- **REQUIRED TASK**
Count the lines in the entries below that contain the string "size", treating uppercase and lowercase as different. Reply with the number alone.

- **DATA FOR THIS TASK**
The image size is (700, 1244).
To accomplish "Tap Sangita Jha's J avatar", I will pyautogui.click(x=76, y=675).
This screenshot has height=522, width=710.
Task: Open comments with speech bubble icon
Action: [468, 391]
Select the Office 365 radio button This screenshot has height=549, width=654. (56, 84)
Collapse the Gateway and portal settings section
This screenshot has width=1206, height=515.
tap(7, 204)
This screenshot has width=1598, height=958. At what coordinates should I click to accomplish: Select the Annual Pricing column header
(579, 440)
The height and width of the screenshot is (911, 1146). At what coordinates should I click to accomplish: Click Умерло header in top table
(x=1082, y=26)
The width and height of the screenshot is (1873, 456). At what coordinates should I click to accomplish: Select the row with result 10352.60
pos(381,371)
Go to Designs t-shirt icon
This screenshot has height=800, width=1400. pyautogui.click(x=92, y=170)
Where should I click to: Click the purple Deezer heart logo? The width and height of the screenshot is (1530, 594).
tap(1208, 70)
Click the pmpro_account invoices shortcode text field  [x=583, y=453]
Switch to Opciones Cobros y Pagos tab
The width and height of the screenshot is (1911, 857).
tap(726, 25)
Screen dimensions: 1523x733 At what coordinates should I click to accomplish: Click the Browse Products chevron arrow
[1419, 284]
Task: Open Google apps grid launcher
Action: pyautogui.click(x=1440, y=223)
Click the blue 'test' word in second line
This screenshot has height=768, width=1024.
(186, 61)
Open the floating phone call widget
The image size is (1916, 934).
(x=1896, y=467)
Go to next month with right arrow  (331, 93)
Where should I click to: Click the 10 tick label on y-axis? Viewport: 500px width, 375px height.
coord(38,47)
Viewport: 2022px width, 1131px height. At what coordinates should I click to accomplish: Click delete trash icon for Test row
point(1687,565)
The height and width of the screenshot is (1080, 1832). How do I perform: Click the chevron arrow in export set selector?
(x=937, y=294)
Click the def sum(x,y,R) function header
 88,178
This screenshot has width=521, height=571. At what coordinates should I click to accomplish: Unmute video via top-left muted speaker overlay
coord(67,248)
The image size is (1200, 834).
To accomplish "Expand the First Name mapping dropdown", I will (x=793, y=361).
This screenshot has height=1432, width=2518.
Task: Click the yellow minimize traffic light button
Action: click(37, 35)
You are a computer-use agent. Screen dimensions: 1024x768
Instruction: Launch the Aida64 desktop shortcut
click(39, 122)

- **EXERCISE RESPONSE**
3